▶ _Document excerpt_:
────

Each person probably has half a dozen faulty genes, but because we get genes in pairs, one from each parent, we are usually protected from genetic disorders,” Dr. Alexander said.

Research into A will not only benefit the one in 50,000, but the broader community.

“If we can find ways of treating Friedreich’s then it’s likely that will have implications for treating lots of other diseases that involve problems in the nervous system, Dr Alexander said, citing degenerative diseases such as Parkinson’s Syndrome and some forms of Alzheimer’s.

“The challenge is: can we take a normal copy of the [FA] gene now that it’s been isolated, and deliver it to those cells in the nervous system that are made sick by the disease?

“When we think of the major advances in medicine, like the development of antibiotics and anaesthetics, gene therapy is potentially as big as those, but at this stage it’s in its infancy.”

With the disease looming over her life, Byrnes has a clear vision of her aims.

────

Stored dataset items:
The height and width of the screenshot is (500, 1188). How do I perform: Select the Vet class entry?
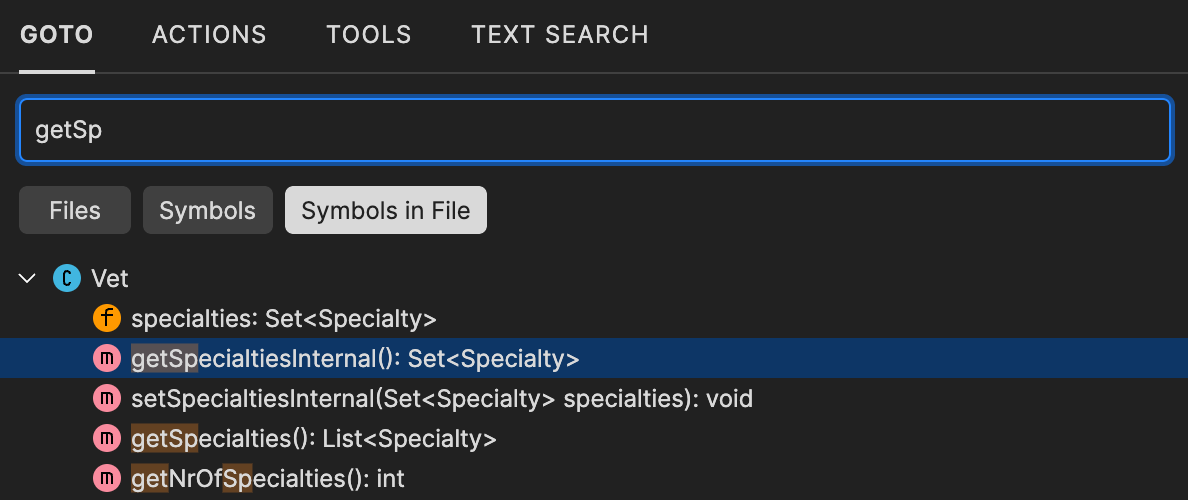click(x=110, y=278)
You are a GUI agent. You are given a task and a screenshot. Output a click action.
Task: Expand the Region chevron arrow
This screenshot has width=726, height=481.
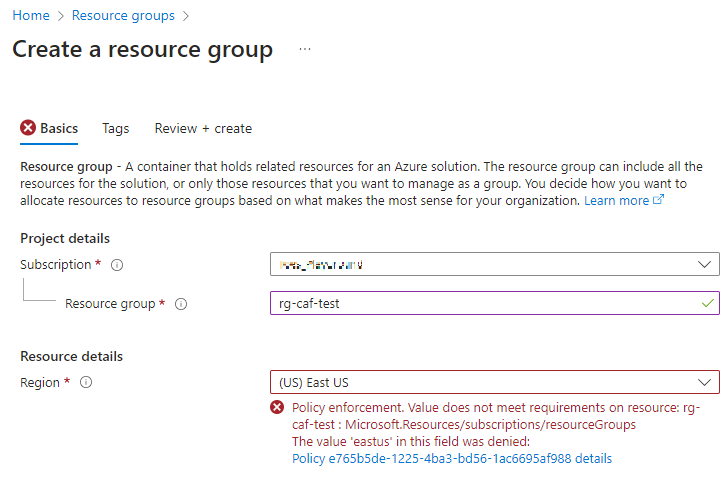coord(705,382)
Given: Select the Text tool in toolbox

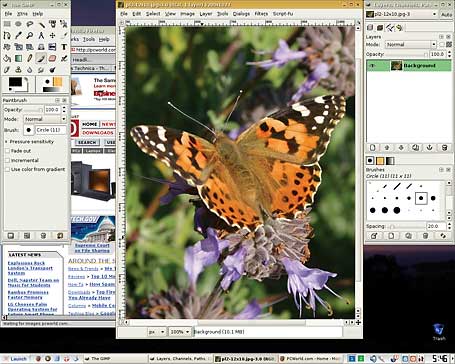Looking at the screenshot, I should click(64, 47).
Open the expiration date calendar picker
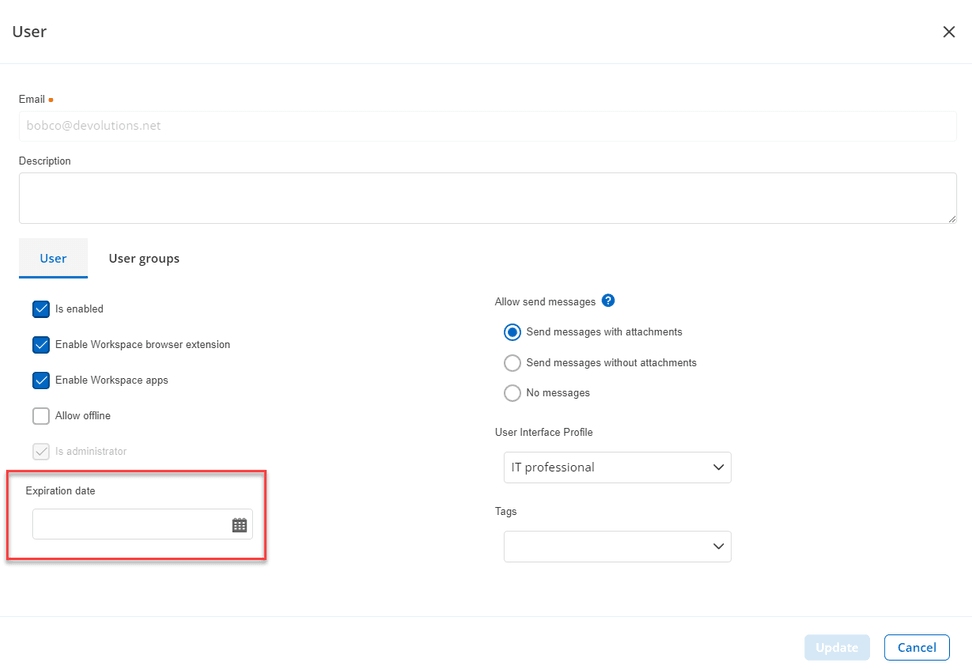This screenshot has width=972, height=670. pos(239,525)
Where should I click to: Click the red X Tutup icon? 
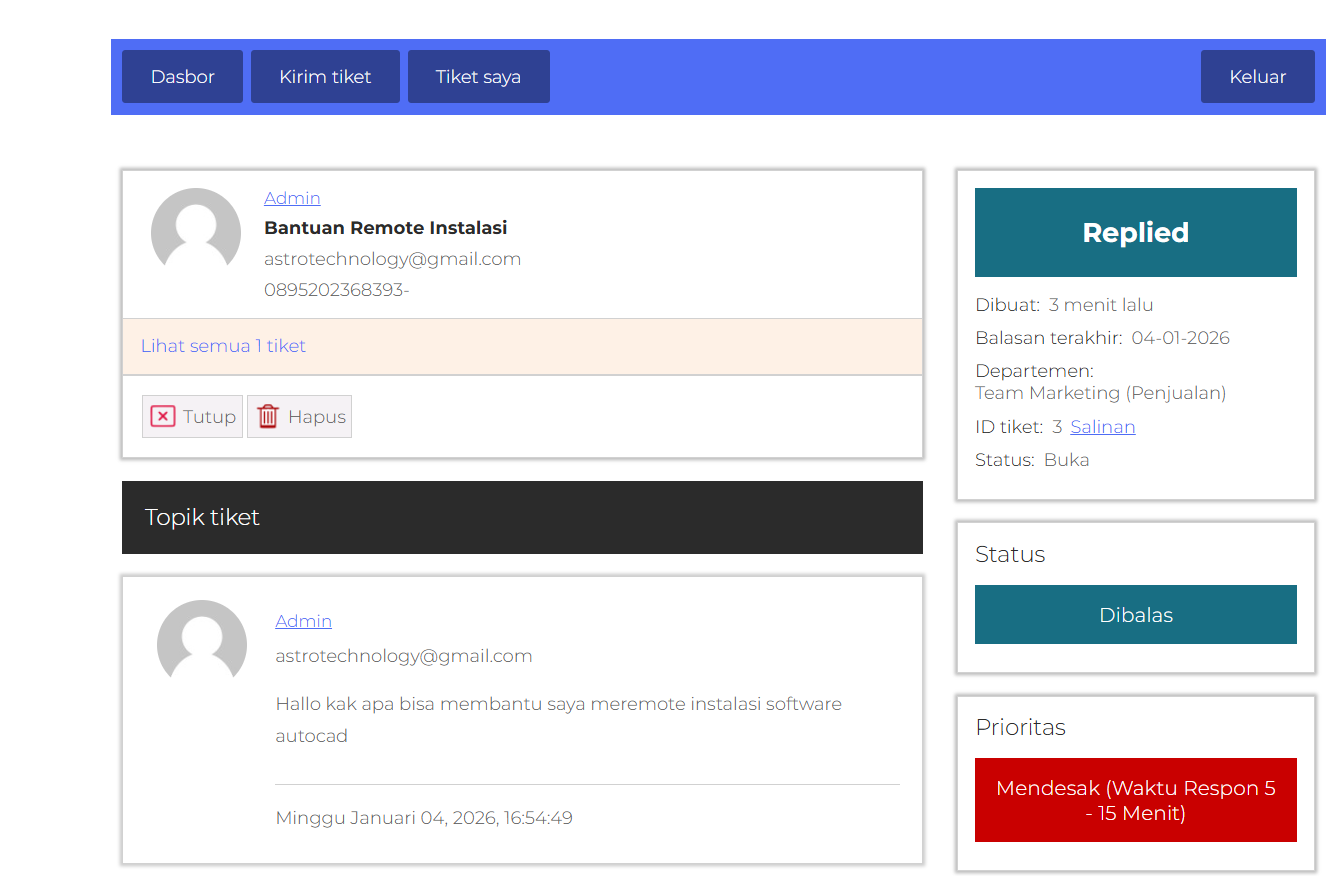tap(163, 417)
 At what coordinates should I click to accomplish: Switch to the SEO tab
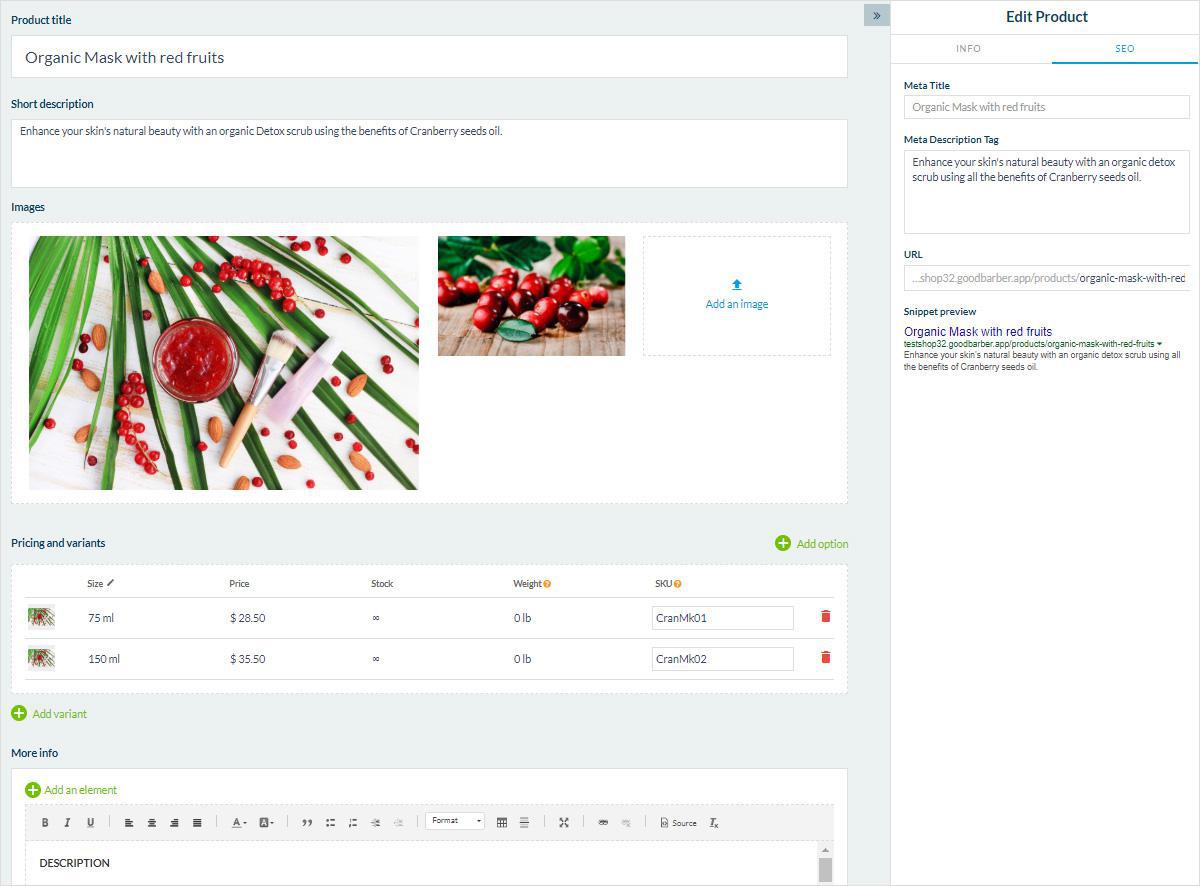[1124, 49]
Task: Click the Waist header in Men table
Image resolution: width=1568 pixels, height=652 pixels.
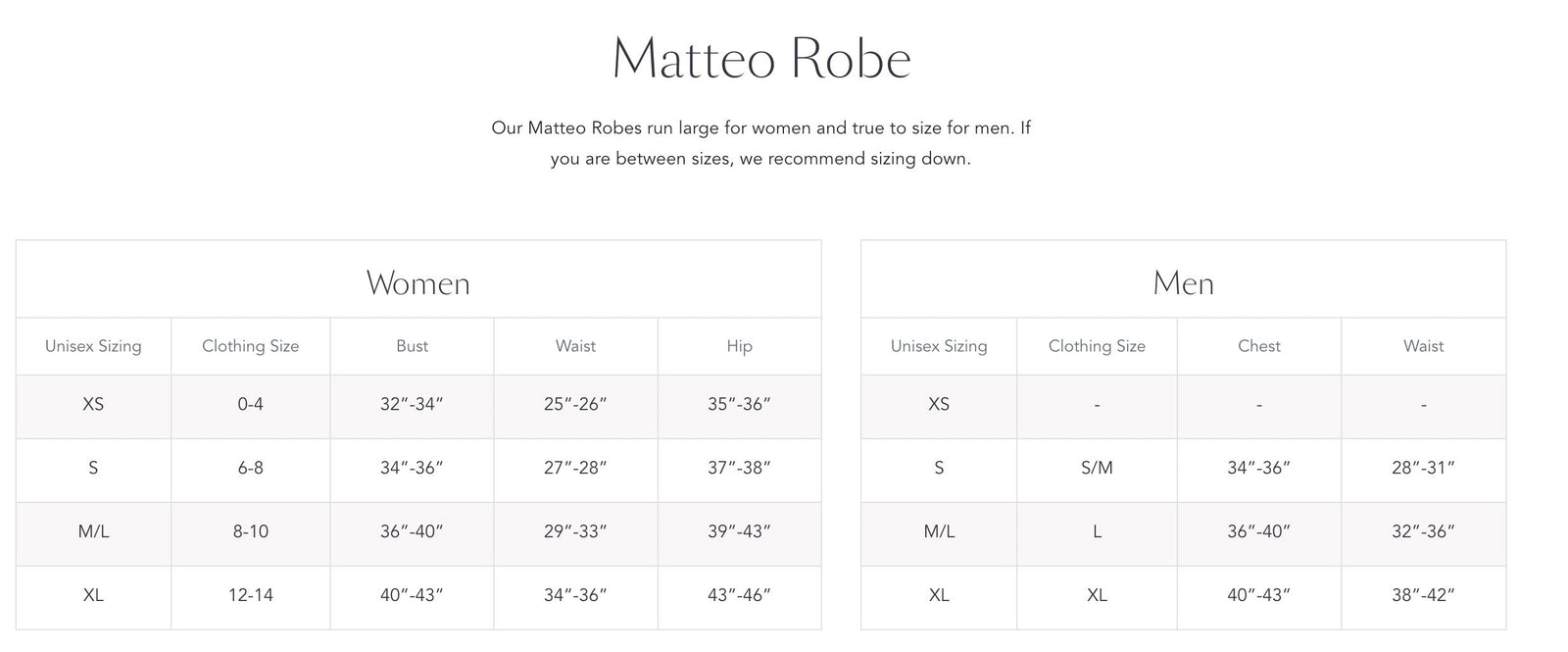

────

▶ _Work instruction A_: In the Friedreich's excerpt, which degenerative diseases does Dr. Alexander cite?
▶ _Work instruction B_: Condense the paragraph of the Friedreich's excerpt that opens "When we think of the major advances in medicine" into a single shorter sentence that keeps its main facts.
▶ _Work instruction C_: Echo the part of the Friedreich's excerpt from "Research into A" up to and including "forms of Alzheimer’s.".
These records have no connection to the text.

▶ _Task output A_: Parkinson's Syndrome and some forms of Alzheimer's.

▶ _Task output B_: Gene therapy could potentially be as big an advance as antibiotics and anaesthetics, but it is still in its infancy.

▶ _Task output C_:
Research into A will not only benefit the one in 50,000, but the broader community.

“If we can find ways of treating Friedreich’s then it’s likely that will have implications for treating lots of other diseases that involve problems in the nervous system, Dr Alexander said, citing degenerative diseases such as Parkinson’s Syndrome and some forms of Alzheimer’s.